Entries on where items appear
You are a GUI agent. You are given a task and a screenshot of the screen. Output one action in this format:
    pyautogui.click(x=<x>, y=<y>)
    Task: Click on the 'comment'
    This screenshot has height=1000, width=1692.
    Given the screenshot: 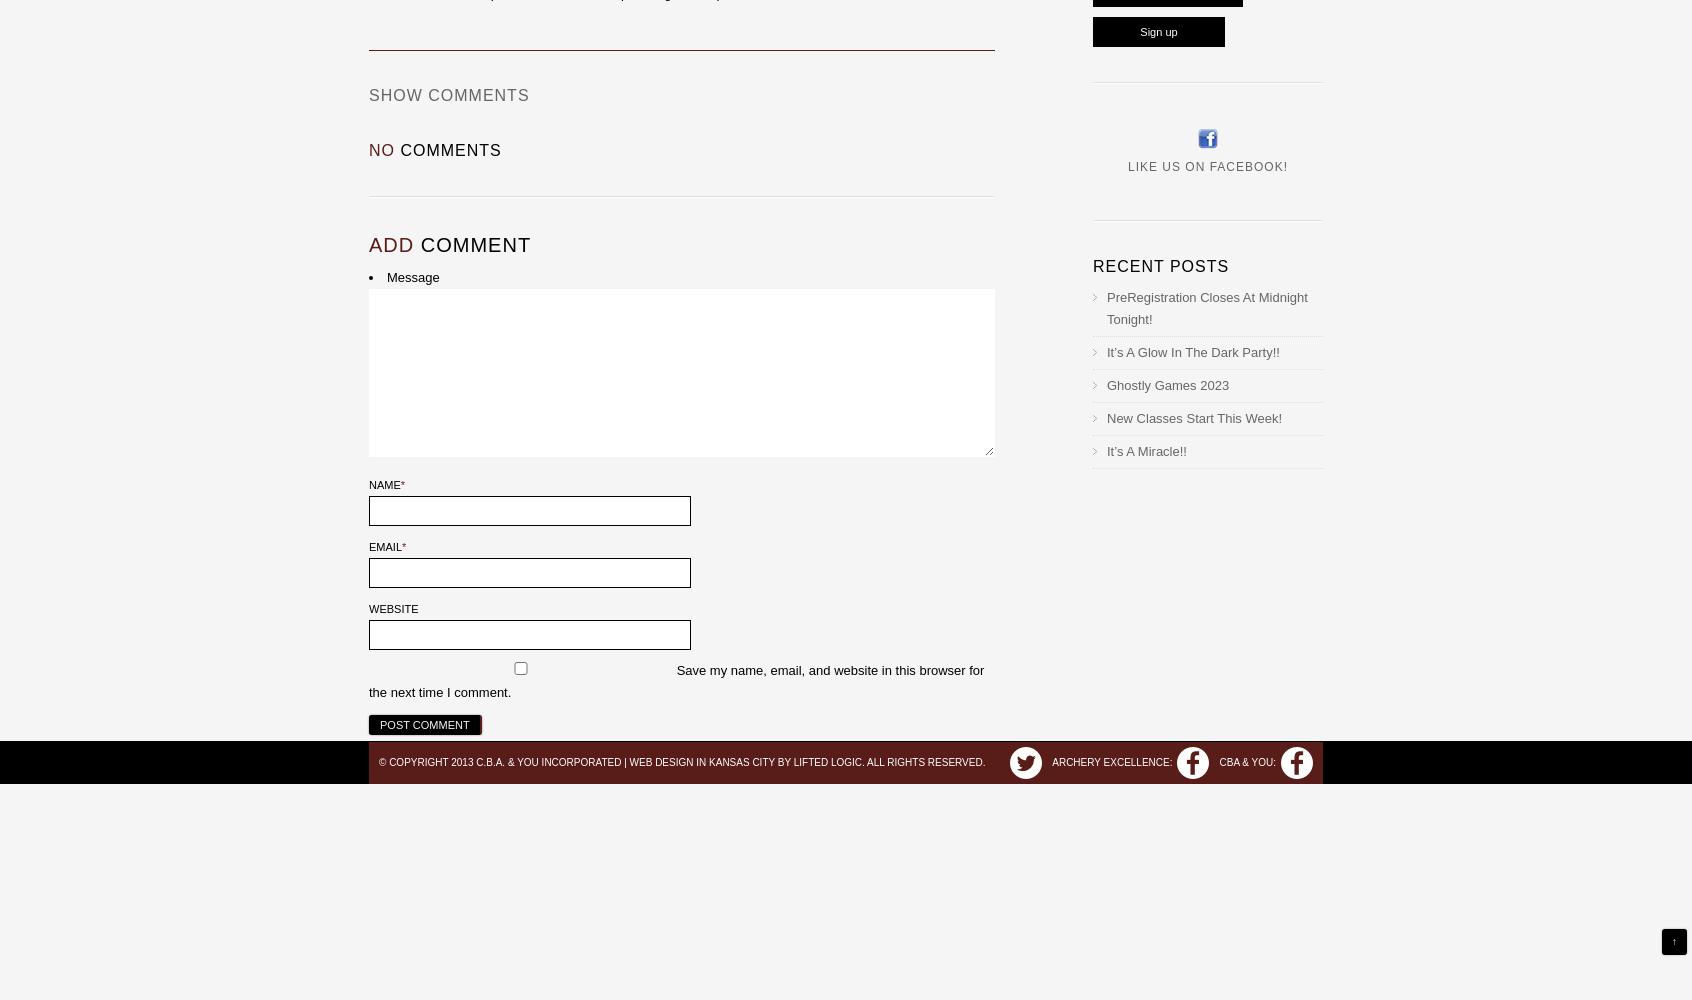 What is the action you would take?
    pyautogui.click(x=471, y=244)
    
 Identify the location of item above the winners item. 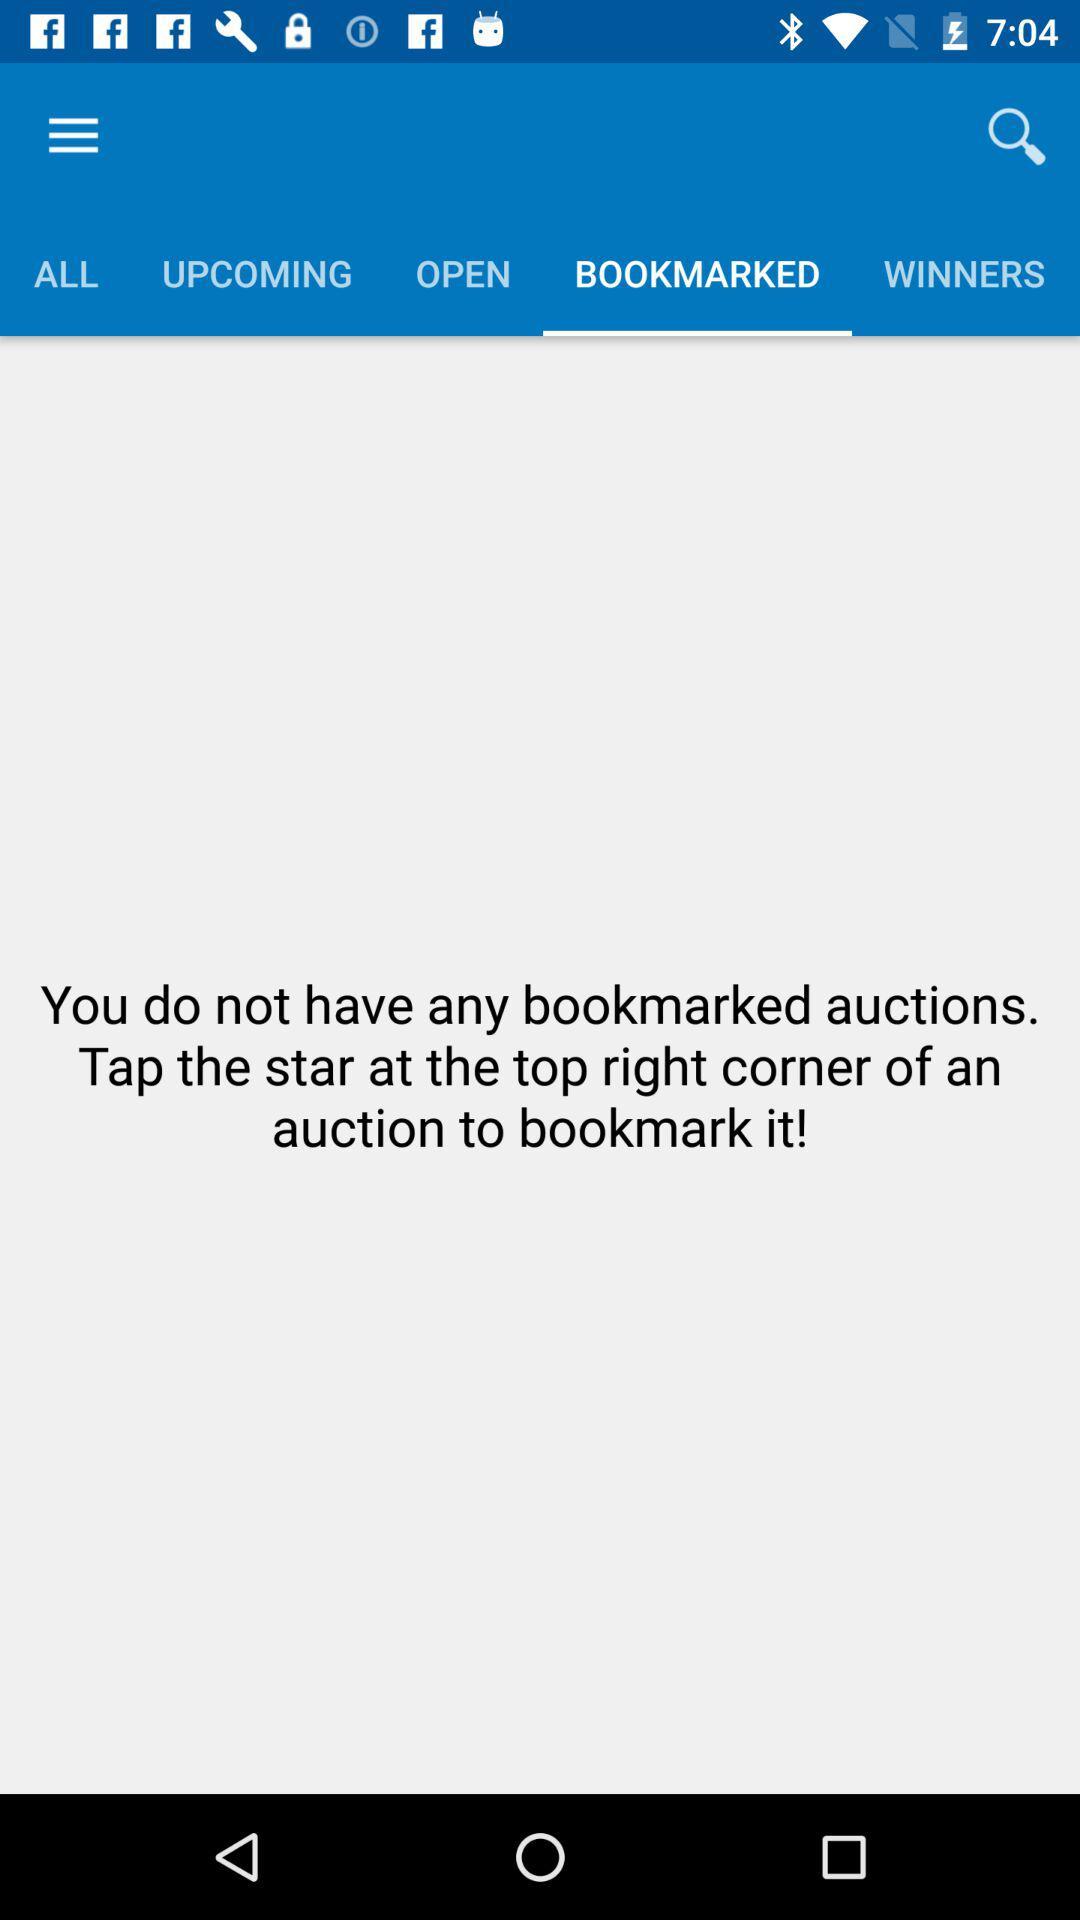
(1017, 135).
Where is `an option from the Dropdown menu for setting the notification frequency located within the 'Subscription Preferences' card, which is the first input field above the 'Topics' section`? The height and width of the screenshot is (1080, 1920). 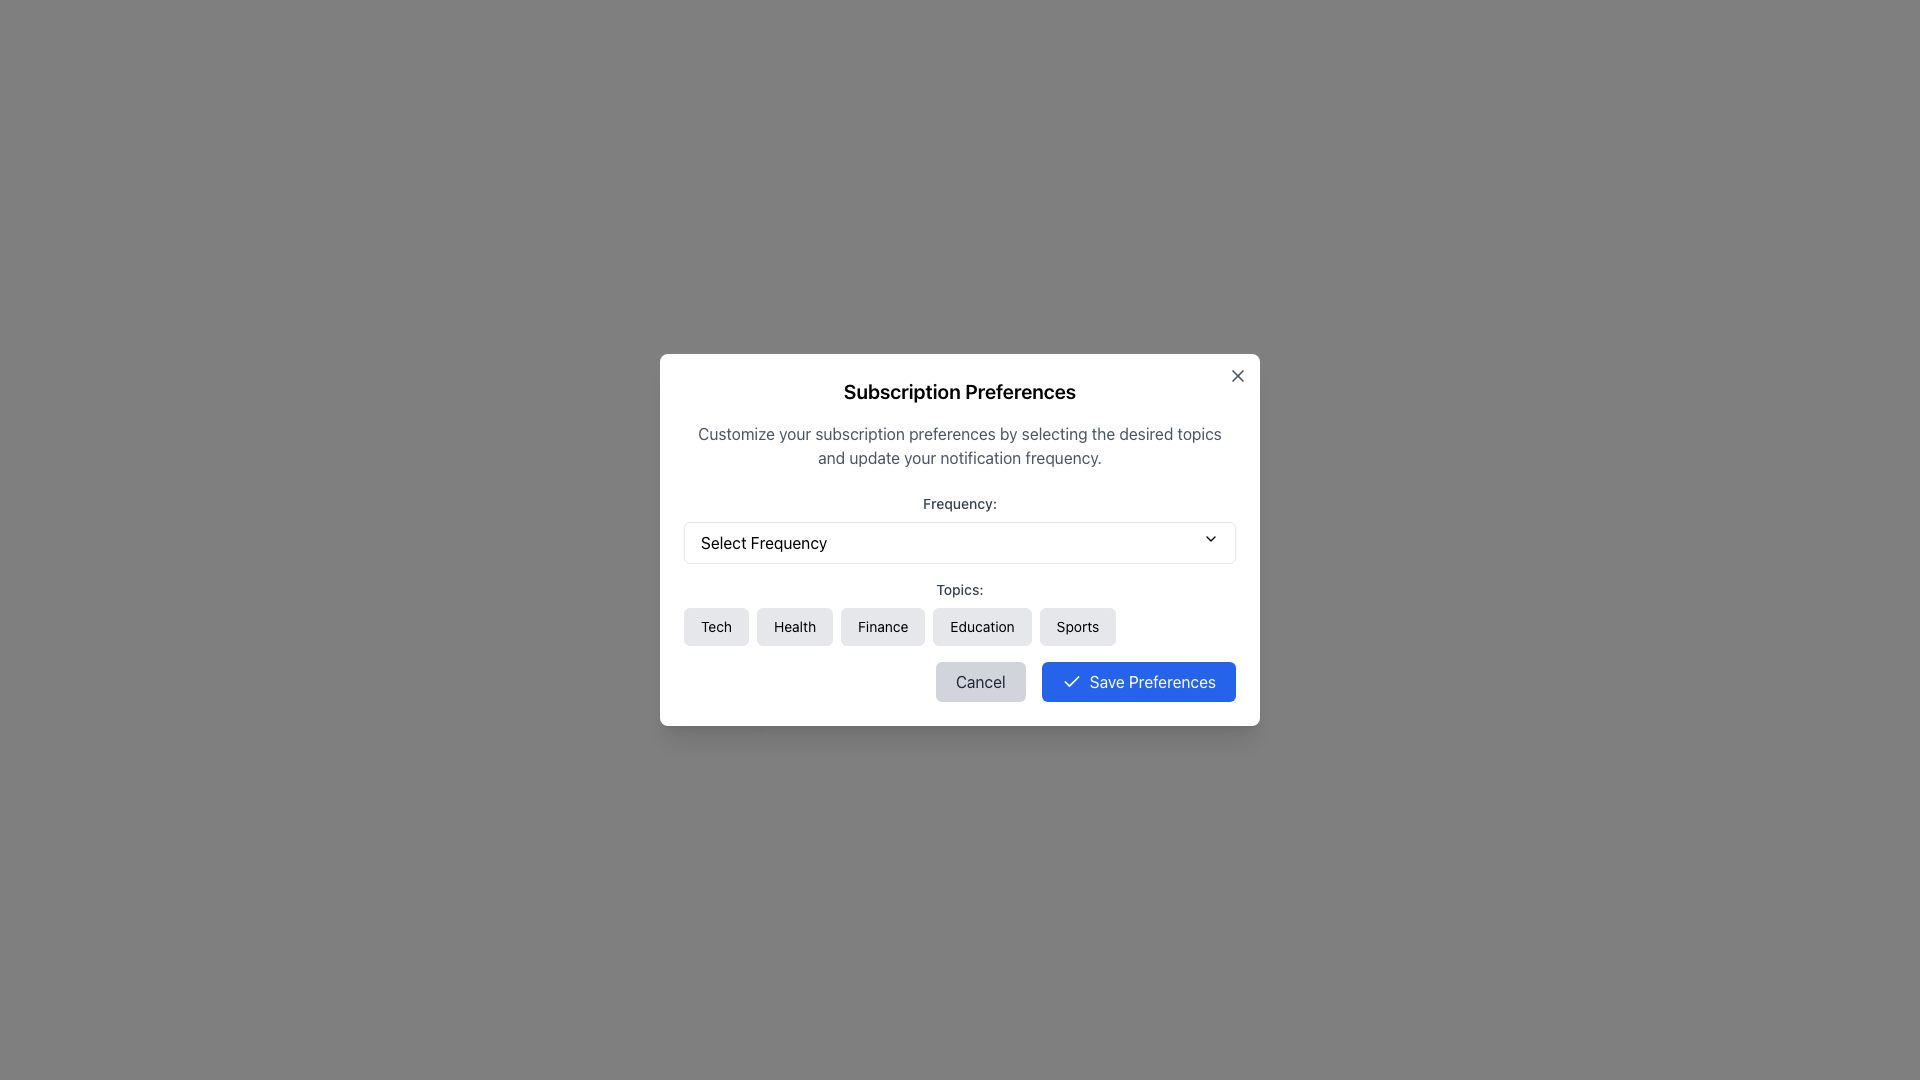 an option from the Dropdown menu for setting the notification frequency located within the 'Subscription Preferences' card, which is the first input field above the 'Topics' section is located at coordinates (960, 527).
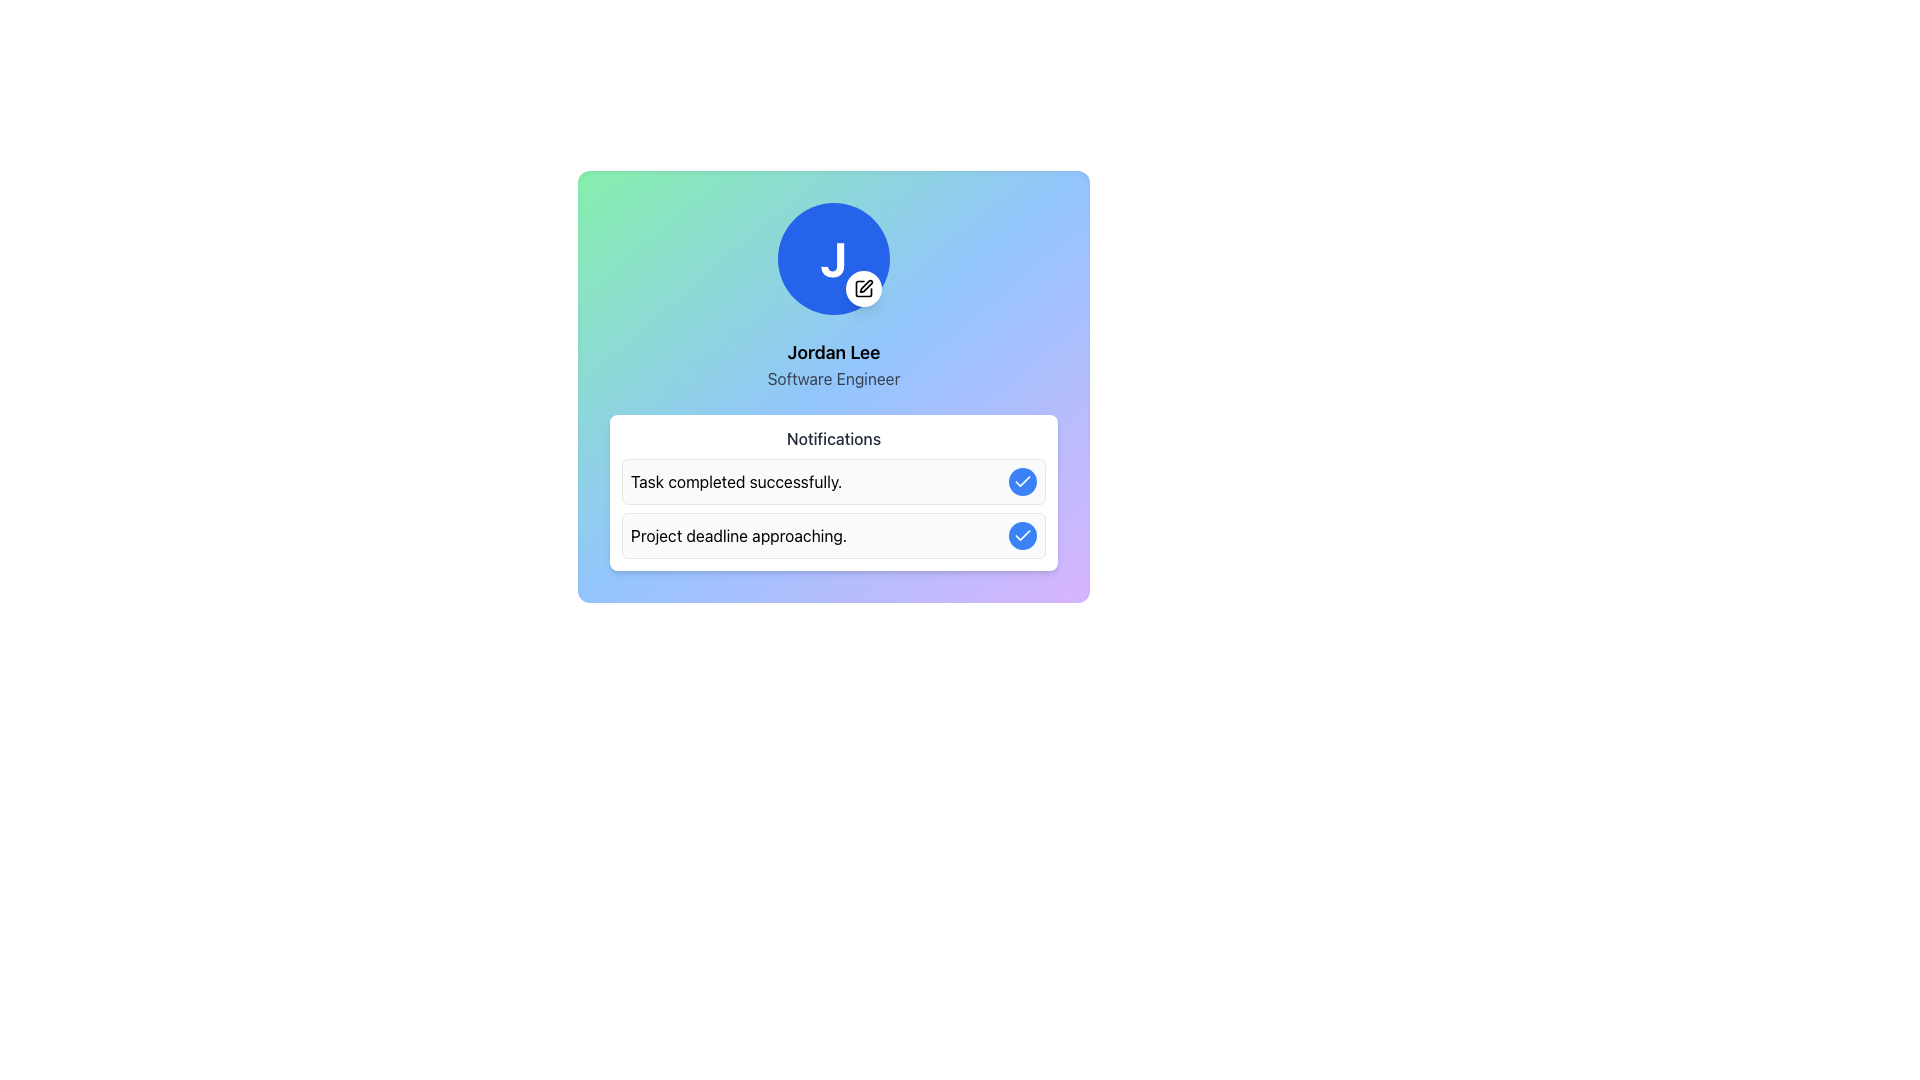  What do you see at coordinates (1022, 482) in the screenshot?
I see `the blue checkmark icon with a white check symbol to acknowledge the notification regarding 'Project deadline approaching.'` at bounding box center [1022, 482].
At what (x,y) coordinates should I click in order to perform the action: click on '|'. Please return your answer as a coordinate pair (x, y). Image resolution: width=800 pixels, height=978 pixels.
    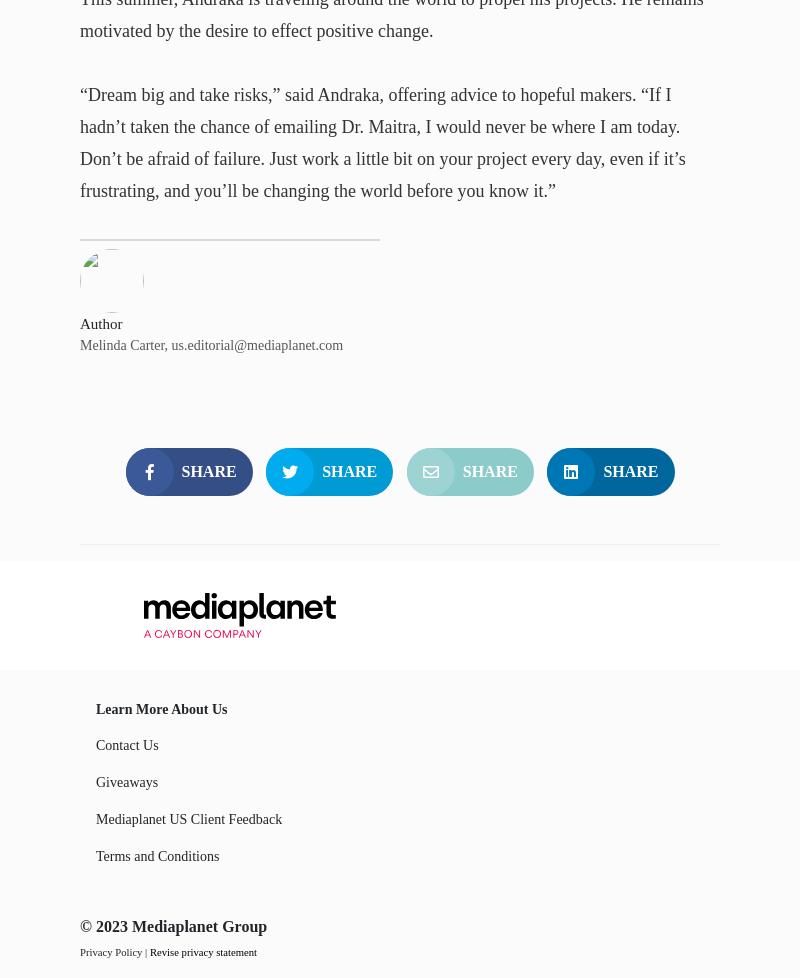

Directive
Print everything from the line containing "Identify the location" down to the line containing "(1017, 135).", both lines included, reproducing each exactly and leaving the pictures out.

Solution to this task
 Identify the location of item above the winners item. 
(1017, 135).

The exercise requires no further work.